Вася честно не понимал, какую амбразуру норовит закрыть своим телом эта злобная тетка, а сама она, видимо, была уверена, что загнала его в тупик и что его ответ - признак поражения, отступления и скорого бегства. Поэтому она выдержала паузу - с ее точки зрения, идеальную, а с Васиной - идиотскую.

- А что тут криминального - спросите у вашего Друга!

- У которого? - Вася подумал, естественно, о сослуживцах.

- А у того, что за киоском прячется!

Мимо с гвалтом пронеслась толпа подростков, вся разом пропихнулась в двустворчатую дверь и унеслась по выщербленному бетону.

Так, подумал Вася, за нами следили.
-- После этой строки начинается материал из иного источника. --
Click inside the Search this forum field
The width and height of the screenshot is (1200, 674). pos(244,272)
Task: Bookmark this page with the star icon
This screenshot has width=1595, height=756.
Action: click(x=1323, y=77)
Но знать, что я заявлюсь в гости, эта мымра не могла. И вообще она меня впервые видит. Значит, она в окно высмотрела Игорешку. Но, поскольку она - дама занятая, часами сидеть на подоконнике не станет, то вывод один - Игорешка тут околачивается уже довольно давно, это - раз, и околачивается не впервые, это - два...
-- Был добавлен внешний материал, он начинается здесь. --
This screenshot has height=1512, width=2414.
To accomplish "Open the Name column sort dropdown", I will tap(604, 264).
Что натворил этот безумец?

- Вы имеете в виду Игоря Синицына? - профессионально бесцветным голосом осведомился Вася.

- Да, я имею в виду Игоря Синицына.

- Который полтора года проработал в этой школе?

- Вот именно - полтора года. Теперь вы понимаете, почему я не могу допустить, чтобы он узнавал телефоны наших учениц?
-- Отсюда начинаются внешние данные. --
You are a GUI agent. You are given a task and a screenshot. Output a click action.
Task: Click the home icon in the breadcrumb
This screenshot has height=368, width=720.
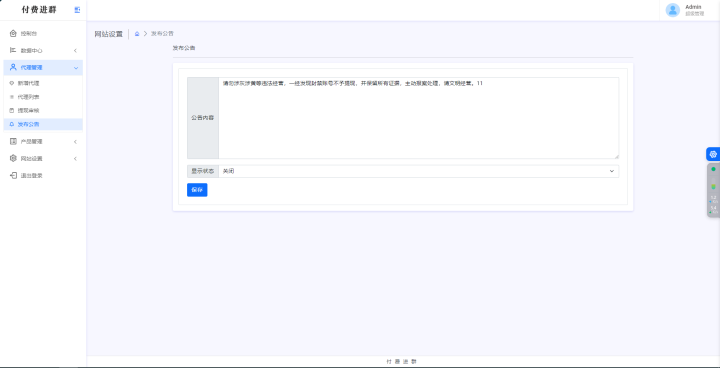137,34
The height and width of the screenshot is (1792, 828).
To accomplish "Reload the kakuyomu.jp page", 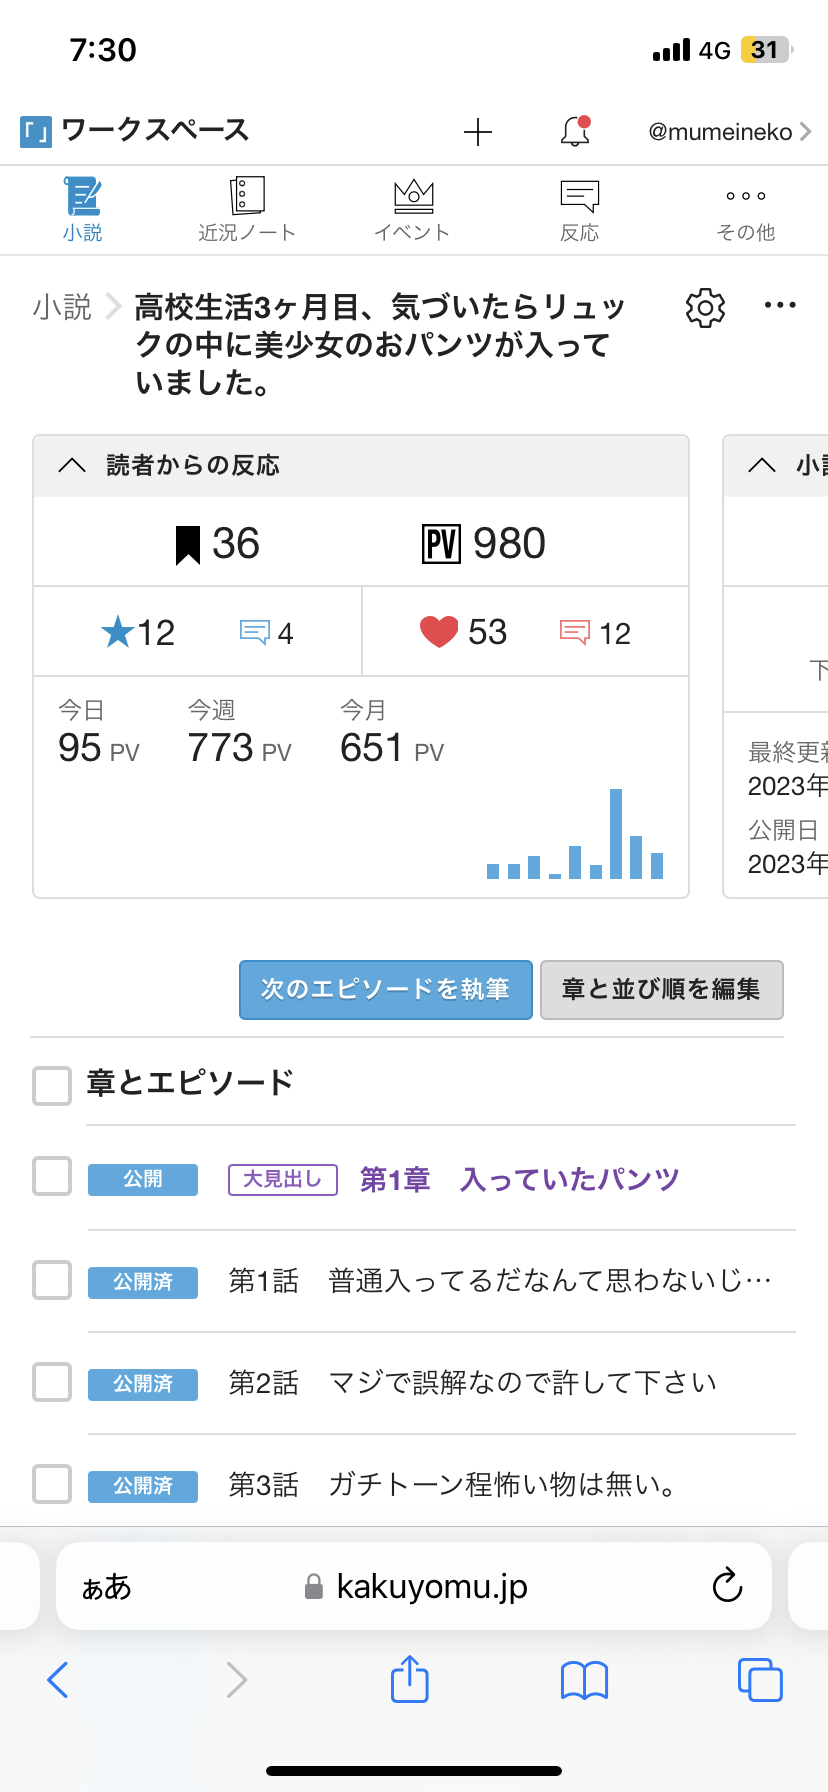I will [x=727, y=1586].
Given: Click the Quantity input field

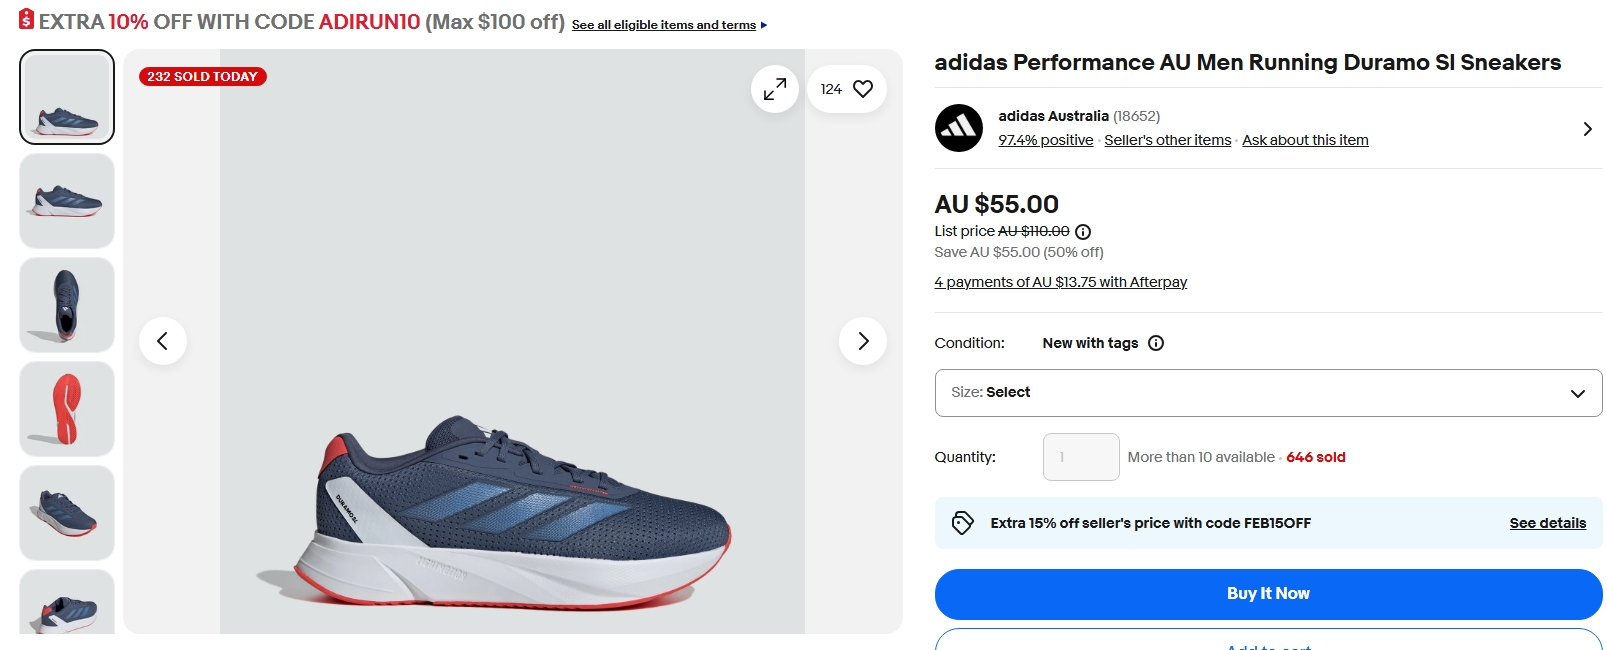Looking at the screenshot, I should [1080, 457].
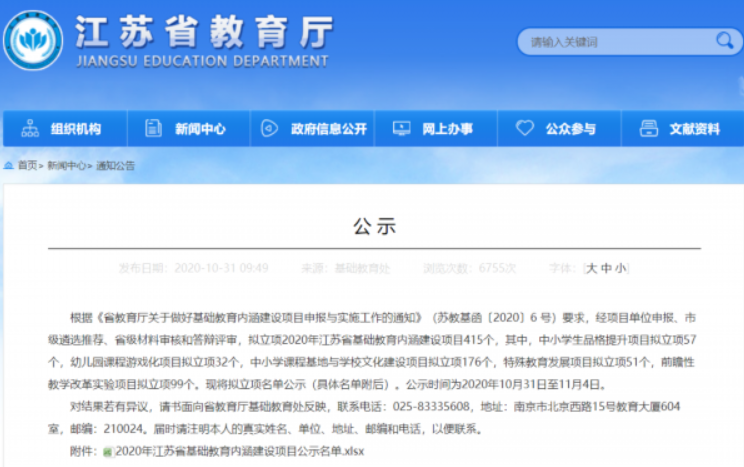Download 2020年江苏省基础教育内涵建设项目公示名单.xlsx attachment
This screenshot has height=467, width=744.
(238, 452)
- Нет, не понимаю, - жестяным голосом отрубил Вася. Тетка стала его раздражать. - Я был бы вам признателен, если бы вы объяснили, в чем дело.

- А ведь это я могла бы потребовать у вас объяснений, - тетка, похоже, совершенно забыла, что имеет дело с представителем угрозыска. - Приходите, ничего не объясняете, требуете сведения об ученице, требуете ее телефон! Я вот сейчас пойду позвоню вашему начальству и узнаю, действительно ли вас сюда посылали!

- Хорошо, - сказал на это Вася. - Звоните. Но если через двадцать четыре часа вам придется искать себе другую работу, и не в системе образования, - не жалуйтесь.

- Что?!.

- То, что слышали. Умышленно создавать препятствия для следствия, скрывать важного свидетели, угрожать представителю органов власти - этого всего, по-вашему, больше нет в уголовном кодексе? - не получив на свой риторический вопрос никакого ответа, Вася перешел в атаку. - Я не хочу тратить время на глупые препирательства. Через полтора часа я буду здесь с представителями РОНО и специалистом по психологии подростков, в чьем присутствии будет произведен допрос. Кроме того, будет интересно узнать, кто и сколько получил от хозяев газетного киоска за то, чтобы не вмешиваться в торговлю порнографией, спиртными напитками и наркотиками в десяти метрах от школы! Газеты будут просто счастливы опубликовать такой материал. Всего доброго!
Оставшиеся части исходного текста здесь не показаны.